Polityka taryfowa Trumpa powoduje załamanie azjatyckich giełd!
Azjatyckie giełdy znajdują się pod presją, ponieważ Stany Zjednoczone nakładają karne cła na samochody. Wpływ na rynek i inwestorów.

Polityka taryfowa Trumpa powoduje załamanie azjatyckich giełd!
Giełdy azjatyckie odnotowały w poniedziałek ogromne straty, ponieważ rynki przygotowują się na nadchodzące podwyżki ceł wprowadzone przez prezydenta USA Donalda Trumpa. Indeks Tokyo Nikkei 225 chwilowo spadł o 3,95 proc. i był notowany na poziomie 25 653,59 pkt. Spółki Shanghai Composite i Hang Seng w Hongkongu również odnotowały straty, odnotowując spadek odpowiednio o 0,97% do 3318,77 punktu i 1,73% do 23022,05 punktu.
W piątek na Wall Street doszło do przeceny, a indeksy spadły aż o 2,7 proc.
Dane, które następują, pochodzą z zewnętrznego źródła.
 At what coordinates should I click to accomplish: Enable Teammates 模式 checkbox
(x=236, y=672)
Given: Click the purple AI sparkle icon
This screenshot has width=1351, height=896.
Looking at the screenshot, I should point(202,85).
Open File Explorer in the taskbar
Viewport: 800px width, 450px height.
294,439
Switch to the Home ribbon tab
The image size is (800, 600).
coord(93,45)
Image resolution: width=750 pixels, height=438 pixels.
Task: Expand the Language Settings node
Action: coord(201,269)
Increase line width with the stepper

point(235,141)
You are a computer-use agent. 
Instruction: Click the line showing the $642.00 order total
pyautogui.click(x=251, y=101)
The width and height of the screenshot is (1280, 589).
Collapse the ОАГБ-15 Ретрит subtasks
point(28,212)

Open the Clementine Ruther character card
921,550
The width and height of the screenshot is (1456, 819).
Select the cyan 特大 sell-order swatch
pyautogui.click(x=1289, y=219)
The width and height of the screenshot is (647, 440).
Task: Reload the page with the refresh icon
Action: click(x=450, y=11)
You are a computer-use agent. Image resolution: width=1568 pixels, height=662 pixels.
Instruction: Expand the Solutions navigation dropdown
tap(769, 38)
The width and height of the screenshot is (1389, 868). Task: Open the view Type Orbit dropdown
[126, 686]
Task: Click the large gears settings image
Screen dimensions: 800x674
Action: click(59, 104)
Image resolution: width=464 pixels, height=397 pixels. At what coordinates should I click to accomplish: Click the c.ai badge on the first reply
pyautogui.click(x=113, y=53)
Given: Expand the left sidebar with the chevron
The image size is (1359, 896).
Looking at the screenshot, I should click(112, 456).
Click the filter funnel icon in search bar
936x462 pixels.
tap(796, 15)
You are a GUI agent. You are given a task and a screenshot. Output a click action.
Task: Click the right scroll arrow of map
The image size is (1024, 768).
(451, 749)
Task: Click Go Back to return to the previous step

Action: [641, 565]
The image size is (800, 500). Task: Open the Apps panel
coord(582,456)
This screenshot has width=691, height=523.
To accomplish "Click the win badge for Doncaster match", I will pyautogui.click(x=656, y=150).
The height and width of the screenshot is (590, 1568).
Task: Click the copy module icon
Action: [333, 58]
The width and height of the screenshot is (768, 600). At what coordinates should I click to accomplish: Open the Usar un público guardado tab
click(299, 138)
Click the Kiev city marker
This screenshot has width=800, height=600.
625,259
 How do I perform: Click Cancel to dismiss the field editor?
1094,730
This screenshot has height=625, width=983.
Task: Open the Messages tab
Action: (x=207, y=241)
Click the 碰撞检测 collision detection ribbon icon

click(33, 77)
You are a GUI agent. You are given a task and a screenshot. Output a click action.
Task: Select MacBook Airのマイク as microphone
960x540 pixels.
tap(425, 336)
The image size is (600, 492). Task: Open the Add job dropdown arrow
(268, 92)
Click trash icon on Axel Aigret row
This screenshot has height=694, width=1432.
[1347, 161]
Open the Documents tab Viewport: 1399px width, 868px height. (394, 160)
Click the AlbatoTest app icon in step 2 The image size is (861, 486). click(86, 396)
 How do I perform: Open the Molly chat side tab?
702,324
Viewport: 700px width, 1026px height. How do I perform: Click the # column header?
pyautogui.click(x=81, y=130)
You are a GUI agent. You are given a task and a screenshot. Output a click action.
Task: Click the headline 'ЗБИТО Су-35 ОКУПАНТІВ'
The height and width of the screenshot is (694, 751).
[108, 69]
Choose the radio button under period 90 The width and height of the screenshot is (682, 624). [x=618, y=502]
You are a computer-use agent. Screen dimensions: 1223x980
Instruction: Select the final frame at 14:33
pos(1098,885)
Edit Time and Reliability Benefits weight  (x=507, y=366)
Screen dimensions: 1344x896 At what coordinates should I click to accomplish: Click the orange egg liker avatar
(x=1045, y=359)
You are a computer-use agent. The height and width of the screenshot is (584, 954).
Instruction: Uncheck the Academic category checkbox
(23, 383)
W najbliższy poniedziałek kontrakty na amerykańskie indeksy pokażą dalsze znaczące spadki. Ogłoszono także, że jen zyskuje na wartości i jeden dolar kosztuje obecnie 148,90 jenów, czyli prawie o dwa jeny mniej niż w piątek. Osłabienie dolara spowodowane jest obawami o gospodarkę USA, gdyż inwestorzy szukają bezpieczeństwa w japońskich obligacjach rządowych, których rentowność spada.
Ekonomiczne skutki taryf
Kluczową kwestią są nowe 25-proc. cła na samochody importowane, które wejdą w życie 2 kwietnia. Środki te dotyczą głównie samochodów osobowych i lekkich ciężarówek produkowanych za granicą. Z analiz wynika, że azjatyccy producenci, tacy jak Toyota, Honda i Nissan, ponieśli już straty, notując spadki o 3,69 proc., 2,91 proc. i 2,92 proc., podczas gdy Mazda Motors spadła o ponad 6 proc.
Szacunkowe roczne przychody USA z tych ceł wynoszą ponad 100 miliardów dolarów (93 miliardy euro). Te nowe środki będą szczególnie dotknięte Meksykiem, Kanadą i różnymi krajami europejskimi. Meksyk odpowiada za prawie 25 procent importu samochodów do USA, a 13 procent pochodzi z Kanady. Premier Kanady Mark Carney zapowiedział już wprowadzenie ceł odwetowych i planuje spotkanie rządu w celu ustosunkowania się do nowych ceł. Carney nazwał te cła bezpośrednim atakiem na kanadyjskich pracowników i ogłosił, że dochody z tych odwetowych ceł zostaną wykorzystane na wsparcie kanadyjskich przedsiębiorstw.